Lines for locating text and elements:
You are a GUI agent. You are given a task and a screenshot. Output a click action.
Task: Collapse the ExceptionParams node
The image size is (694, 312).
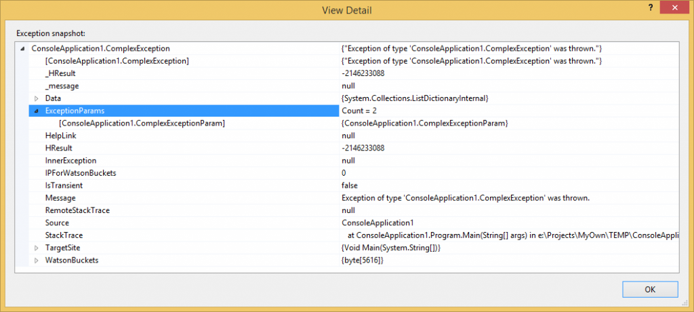pyautogui.click(x=37, y=111)
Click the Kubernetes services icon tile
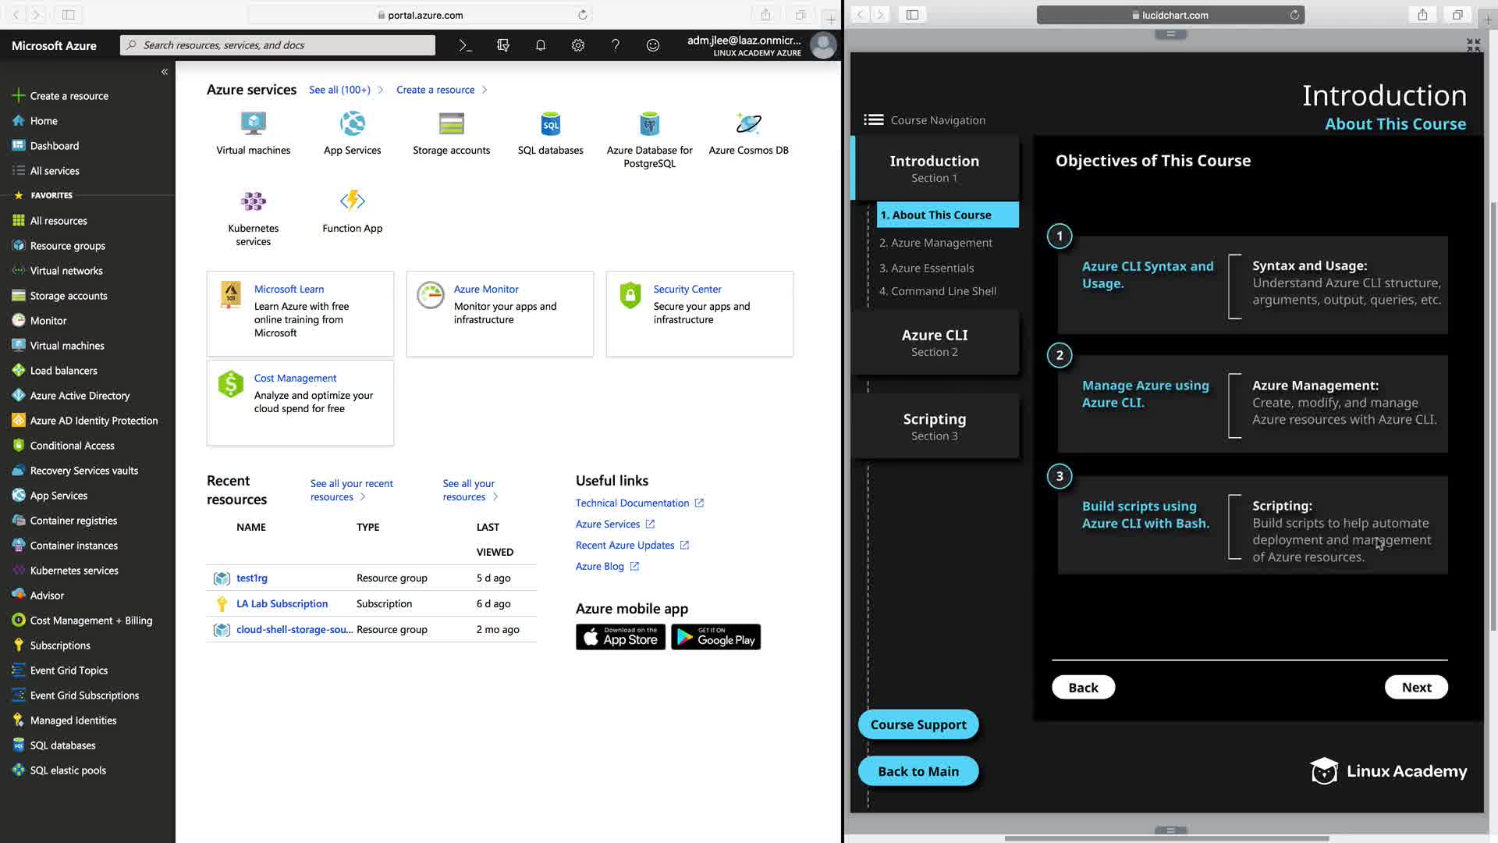The height and width of the screenshot is (843, 1498). (253, 201)
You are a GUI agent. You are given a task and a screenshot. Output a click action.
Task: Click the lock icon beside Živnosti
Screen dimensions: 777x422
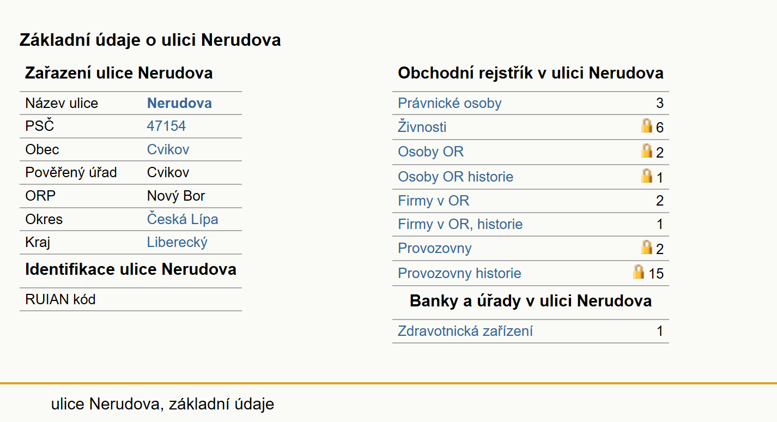click(x=647, y=126)
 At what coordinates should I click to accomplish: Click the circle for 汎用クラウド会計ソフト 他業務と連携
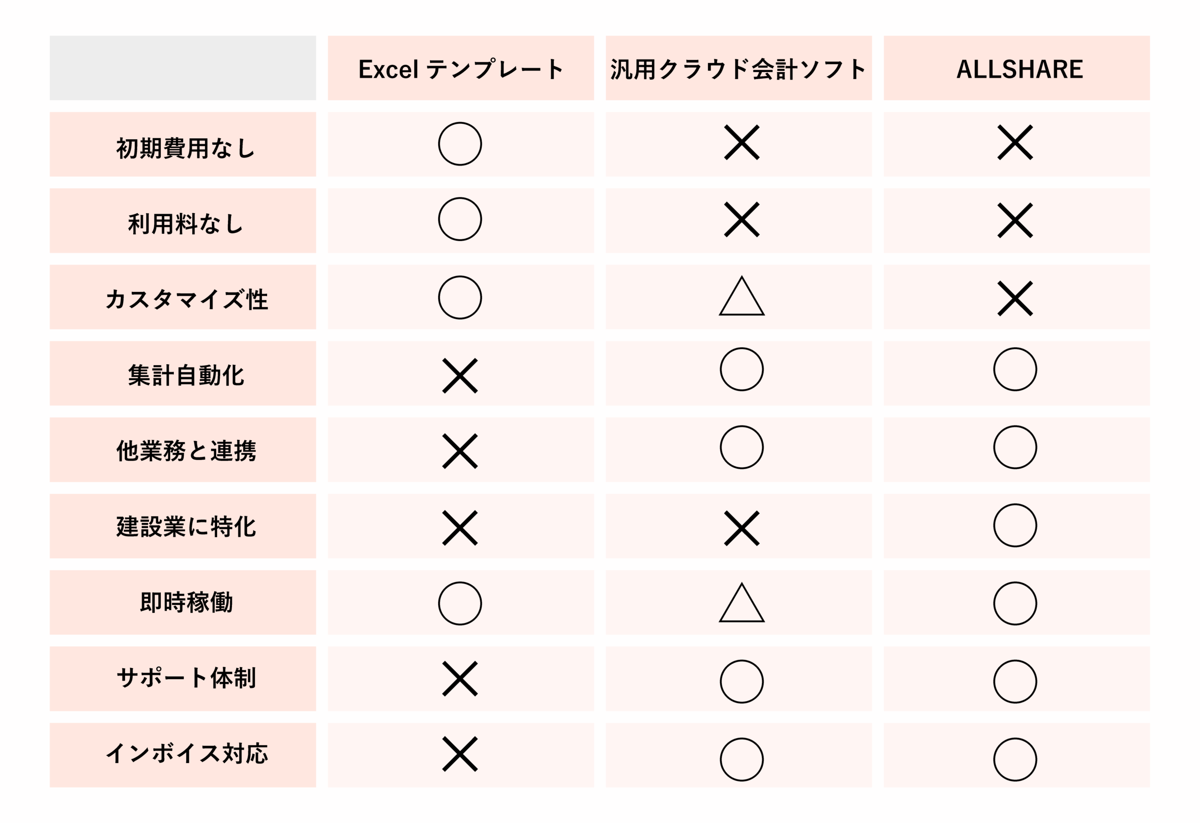(741, 447)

Aim =>
Switch "GUI agent" to "screen assistant" everywhere it appears in the lines above, and reproduce every line with nothing else changed. Leave the pictures out of your answer.

Problem solution =>
You are a screen assistant. You are given a task and a screenshot. Output a click action.
Task: Collapse the ExceptionParams node
The image size is (694, 312).
pyautogui.click(x=37, y=111)
Click the Kubernetes services icon tile
The height and width of the screenshot is (843, 1498). (253, 201)
You are a screen assistant. You are given a task and a screenshot. Output a click action.
Task: Click the lock icon beside Živnosti
Screen dimensions: 777x422
click(x=647, y=126)
 At what coordinates should I click to accomplish: Click the circle for 汎用クラウド会計ソフト 他業務と連携
(741, 447)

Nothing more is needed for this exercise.